#### WORK TO BE COMPLETED:
Please rewrite the data from the line with "Click the arrival date calendar icon" up to and including the line with "Looking at the screenshot, I should pos(116,545).", replacing "click action" with "tap action" and changing nothing else. Return only those lines.

___ MATERIAL SHOWN ___

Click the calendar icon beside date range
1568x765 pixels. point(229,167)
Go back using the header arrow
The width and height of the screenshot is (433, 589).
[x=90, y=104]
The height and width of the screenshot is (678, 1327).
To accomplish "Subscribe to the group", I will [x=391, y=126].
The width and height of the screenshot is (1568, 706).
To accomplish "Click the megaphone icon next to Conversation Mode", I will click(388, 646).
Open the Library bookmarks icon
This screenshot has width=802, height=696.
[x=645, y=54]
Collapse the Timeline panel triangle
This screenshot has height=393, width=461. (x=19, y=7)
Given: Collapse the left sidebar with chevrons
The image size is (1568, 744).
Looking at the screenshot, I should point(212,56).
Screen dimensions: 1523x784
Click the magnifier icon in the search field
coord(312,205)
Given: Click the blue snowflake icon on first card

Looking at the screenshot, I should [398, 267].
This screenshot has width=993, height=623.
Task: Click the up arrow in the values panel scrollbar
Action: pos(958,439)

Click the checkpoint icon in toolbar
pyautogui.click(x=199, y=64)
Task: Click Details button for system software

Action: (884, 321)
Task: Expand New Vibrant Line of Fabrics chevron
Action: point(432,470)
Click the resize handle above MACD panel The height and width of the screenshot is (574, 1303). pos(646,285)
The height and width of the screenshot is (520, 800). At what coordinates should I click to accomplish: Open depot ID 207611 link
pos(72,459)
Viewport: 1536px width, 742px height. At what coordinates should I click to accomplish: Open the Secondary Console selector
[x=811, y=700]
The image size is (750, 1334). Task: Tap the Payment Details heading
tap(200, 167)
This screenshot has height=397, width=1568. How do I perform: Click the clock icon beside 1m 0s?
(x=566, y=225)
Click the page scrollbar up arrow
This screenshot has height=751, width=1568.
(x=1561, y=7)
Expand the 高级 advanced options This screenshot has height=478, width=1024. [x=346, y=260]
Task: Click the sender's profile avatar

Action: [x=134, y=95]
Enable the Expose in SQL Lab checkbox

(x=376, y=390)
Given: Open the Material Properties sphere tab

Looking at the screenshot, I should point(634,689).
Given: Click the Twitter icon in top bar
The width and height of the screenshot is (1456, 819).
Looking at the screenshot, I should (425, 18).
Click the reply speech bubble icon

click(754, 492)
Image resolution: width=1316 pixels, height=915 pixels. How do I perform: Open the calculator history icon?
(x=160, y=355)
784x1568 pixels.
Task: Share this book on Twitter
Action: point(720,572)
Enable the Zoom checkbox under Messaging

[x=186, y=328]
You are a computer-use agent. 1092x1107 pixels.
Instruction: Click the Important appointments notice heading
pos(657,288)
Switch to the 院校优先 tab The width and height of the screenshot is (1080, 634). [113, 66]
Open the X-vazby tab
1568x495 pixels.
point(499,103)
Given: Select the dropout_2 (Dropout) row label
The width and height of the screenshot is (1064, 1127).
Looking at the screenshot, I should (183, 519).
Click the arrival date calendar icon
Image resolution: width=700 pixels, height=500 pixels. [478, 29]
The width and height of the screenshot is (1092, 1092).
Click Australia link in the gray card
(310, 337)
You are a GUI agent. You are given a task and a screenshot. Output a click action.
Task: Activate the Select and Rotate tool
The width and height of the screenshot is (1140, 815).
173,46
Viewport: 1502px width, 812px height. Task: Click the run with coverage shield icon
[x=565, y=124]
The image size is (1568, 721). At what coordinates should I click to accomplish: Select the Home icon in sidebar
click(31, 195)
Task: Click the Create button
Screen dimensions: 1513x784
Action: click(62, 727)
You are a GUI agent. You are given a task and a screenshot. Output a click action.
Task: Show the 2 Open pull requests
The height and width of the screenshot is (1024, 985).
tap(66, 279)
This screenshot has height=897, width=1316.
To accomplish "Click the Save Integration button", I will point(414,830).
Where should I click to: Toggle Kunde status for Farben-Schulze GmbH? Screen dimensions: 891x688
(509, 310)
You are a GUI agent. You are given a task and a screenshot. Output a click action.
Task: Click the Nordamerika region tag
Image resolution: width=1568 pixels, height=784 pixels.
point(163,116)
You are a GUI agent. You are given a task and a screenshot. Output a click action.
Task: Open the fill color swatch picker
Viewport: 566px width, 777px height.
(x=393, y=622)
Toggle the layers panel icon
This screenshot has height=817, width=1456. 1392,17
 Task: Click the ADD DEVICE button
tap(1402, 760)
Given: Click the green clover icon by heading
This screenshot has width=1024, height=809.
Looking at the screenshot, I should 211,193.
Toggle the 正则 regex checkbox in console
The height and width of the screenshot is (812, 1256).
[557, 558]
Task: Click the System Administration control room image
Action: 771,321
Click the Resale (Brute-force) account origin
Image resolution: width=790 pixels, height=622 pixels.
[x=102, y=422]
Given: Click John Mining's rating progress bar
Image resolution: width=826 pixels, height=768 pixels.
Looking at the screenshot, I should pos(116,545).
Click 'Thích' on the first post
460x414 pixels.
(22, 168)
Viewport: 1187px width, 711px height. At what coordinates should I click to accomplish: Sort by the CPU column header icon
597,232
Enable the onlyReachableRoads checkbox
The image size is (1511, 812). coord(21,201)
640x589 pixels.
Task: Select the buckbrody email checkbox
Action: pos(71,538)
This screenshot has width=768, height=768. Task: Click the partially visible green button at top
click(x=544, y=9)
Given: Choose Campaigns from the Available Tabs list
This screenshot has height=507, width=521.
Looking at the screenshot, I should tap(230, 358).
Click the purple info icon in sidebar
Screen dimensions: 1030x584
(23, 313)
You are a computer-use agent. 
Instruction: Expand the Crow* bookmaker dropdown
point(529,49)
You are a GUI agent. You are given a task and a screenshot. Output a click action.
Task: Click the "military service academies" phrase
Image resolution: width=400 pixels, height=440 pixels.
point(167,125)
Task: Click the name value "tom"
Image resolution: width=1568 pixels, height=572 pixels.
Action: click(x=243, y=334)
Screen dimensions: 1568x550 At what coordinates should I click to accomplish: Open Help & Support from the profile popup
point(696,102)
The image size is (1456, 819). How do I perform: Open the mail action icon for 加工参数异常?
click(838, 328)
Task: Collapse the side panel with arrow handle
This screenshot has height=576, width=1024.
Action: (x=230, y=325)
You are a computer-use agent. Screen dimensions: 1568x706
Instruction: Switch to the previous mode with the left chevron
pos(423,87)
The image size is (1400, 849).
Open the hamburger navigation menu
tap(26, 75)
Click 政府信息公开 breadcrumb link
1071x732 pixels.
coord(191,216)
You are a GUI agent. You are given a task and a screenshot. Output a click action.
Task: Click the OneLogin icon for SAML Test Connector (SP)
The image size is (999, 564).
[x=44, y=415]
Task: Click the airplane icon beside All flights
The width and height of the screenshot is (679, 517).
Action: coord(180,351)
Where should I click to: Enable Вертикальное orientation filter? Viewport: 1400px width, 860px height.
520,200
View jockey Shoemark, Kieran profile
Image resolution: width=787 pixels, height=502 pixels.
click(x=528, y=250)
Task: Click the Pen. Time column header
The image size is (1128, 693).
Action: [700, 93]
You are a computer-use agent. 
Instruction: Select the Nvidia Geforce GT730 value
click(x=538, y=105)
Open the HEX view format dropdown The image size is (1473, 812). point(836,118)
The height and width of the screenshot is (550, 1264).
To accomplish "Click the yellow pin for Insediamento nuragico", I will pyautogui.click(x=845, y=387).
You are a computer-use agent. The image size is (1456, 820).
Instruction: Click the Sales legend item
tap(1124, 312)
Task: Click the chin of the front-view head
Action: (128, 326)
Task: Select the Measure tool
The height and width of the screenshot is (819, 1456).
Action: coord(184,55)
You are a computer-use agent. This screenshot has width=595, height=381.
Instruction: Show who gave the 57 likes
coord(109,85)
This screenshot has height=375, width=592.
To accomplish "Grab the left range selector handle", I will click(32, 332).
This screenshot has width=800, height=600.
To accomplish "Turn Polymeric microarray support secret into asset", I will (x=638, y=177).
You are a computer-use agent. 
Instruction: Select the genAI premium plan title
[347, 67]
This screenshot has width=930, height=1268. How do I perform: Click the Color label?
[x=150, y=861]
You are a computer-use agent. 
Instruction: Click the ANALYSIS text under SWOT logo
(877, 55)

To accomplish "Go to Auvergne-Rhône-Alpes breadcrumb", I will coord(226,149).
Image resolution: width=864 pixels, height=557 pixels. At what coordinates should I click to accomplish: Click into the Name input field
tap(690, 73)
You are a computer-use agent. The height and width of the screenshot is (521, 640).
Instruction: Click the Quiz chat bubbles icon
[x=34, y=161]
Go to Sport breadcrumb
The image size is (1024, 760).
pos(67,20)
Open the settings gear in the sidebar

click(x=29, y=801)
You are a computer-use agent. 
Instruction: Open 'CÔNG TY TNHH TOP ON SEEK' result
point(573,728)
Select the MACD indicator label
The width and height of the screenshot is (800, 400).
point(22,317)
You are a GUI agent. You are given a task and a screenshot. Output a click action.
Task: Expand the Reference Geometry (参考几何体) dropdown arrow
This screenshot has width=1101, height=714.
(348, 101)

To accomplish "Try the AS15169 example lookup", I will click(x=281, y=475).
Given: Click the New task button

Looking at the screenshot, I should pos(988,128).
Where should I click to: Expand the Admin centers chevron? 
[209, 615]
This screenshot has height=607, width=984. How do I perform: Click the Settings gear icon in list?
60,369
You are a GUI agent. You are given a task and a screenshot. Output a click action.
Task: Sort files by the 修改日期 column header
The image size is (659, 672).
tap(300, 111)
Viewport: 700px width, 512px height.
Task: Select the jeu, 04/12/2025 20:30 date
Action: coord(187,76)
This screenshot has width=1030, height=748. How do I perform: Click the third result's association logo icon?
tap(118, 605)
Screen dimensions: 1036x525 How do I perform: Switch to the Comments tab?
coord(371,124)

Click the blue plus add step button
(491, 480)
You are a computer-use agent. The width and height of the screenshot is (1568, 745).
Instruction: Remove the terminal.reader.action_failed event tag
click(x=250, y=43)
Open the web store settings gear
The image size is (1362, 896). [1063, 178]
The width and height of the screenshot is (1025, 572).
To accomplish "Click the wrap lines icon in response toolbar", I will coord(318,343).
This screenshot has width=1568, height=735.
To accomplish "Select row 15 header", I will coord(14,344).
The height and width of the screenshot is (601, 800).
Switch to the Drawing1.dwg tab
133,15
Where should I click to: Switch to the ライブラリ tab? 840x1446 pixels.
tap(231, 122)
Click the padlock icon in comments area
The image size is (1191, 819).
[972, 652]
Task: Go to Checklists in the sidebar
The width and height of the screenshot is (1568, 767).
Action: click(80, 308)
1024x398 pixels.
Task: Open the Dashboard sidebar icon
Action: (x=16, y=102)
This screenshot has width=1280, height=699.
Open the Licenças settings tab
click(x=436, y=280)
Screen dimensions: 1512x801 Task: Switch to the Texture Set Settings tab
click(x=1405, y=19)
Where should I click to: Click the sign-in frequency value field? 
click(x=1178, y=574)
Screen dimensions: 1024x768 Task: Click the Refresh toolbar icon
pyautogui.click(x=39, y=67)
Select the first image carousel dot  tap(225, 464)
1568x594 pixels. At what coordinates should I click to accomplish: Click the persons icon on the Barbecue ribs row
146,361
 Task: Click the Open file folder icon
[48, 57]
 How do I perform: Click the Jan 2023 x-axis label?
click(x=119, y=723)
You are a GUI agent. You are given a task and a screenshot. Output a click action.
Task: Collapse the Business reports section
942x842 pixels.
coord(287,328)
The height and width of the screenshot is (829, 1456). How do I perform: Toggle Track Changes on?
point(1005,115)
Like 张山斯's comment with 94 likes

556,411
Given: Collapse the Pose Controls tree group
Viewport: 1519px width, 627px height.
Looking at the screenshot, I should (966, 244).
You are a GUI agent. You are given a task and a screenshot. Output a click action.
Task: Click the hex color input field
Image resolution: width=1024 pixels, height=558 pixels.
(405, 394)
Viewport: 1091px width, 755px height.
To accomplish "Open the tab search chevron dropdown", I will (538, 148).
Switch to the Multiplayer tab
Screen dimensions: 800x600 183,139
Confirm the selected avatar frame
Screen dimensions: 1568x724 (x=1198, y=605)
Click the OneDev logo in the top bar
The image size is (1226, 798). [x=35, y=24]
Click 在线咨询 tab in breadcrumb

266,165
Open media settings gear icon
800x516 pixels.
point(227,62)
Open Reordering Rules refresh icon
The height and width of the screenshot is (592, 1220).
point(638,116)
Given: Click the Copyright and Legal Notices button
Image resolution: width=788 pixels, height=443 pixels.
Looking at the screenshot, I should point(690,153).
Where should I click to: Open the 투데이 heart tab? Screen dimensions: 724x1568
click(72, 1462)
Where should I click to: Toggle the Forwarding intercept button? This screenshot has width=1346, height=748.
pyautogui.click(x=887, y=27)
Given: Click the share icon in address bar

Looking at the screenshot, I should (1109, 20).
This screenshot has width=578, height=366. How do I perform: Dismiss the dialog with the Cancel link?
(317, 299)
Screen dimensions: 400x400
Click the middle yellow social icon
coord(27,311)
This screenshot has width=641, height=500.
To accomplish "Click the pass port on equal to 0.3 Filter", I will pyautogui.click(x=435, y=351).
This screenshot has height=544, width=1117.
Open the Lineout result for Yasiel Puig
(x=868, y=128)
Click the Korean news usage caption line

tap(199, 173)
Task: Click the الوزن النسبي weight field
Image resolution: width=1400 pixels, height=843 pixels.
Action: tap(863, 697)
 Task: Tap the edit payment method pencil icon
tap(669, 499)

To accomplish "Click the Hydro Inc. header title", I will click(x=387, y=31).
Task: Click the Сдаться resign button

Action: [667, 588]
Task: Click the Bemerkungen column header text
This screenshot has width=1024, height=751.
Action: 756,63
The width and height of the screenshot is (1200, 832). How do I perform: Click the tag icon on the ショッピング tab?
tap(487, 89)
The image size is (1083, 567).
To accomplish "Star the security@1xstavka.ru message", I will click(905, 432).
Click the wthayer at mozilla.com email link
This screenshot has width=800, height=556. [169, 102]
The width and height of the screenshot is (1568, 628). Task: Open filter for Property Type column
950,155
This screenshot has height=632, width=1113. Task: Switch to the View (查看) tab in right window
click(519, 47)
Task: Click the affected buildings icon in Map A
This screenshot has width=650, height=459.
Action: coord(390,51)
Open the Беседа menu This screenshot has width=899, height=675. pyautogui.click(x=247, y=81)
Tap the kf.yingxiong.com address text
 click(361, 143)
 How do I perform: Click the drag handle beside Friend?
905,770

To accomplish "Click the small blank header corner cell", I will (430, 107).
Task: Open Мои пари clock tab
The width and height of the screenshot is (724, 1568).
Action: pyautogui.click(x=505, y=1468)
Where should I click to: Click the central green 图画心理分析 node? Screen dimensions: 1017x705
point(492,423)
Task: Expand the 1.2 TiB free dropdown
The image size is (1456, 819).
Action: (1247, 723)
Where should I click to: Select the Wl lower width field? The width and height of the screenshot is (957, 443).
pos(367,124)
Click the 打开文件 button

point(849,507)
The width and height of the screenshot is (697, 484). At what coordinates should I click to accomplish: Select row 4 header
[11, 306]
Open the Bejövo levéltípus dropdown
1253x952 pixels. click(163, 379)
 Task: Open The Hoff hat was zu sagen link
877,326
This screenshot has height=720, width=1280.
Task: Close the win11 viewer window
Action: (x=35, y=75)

___

#### FINISHED TASK:
Click the arrival date calendar icon
Image resolution: width=700 pixels, height=500 pixels. [478, 29]
The width and height of the screenshot is (1092, 1092).
Click Australia link in the gray card
(310, 337)
You are a GUI agent. You are given a task and a screenshot. Output a tap action.
Task: Activate the Select and Rotate tool
The width and height of the screenshot is (1140, 815).
173,46
Viewport: 1502px width, 812px height. Task: Click the run with coverage shield icon
[x=565, y=124]
The image size is (1568, 721). At what coordinates should I click to accomplish: Select the Home icon in sidebar
click(31, 195)
Task: Click the Create button
Screen dimensions: 1513x784
Action: click(62, 727)
You are a GUI agent. You are given a task and a screenshot. Output a tap action.
Task: Show the 2 Open pull requests
The height and width of the screenshot is (1024, 985).
tap(66, 279)
This screenshot has height=897, width=1316.
To accomplish "Click the Save Integration button", I will point(414,830).
Where should I click to: Toggle Kunde status for Farben-Schulze GmbH? Screen dimensions: 891x688
(509, 310)
You are a GUI agent. You are given a task and a screenshot. Output a tap action.
Task: Click the Nordamerika region tag
Image resolution: width=1568 pixels, height=784 pixels.
point(163,116)
You are a GUI agent. You are given a task and a screenshot. Output a tap action.
Task: Open the fill color swatch picker
Viewport: 566px width, 777px height.
(x=393, y=622)
Toggle the layers panel icon
This screenshot has height=817, width=1456. 1392,17
 Task: Click the ADD DEVICE button
tap(1402, 760)
Given: Click the green clover icon by heading
This screenshot has width=1024, height=809.
Looking at the screenshot, I should 211,193.
Toggle the 正则 regex checkbox in console
The height and width of the screenshot is (812, 1256).
[557, 558]
Task: Click the System Administration control room image
Action: 771,321
Click the Resale (Brute-force) account origin
Image resolution: width=790 pixels, height=622 pixels.
[x=102, y=422]
Given: Click John Mining's rating progress bar
Image resolution: width=826 pixels, height=768 pixels.
Looking at the screenshot, I should pos(116,545).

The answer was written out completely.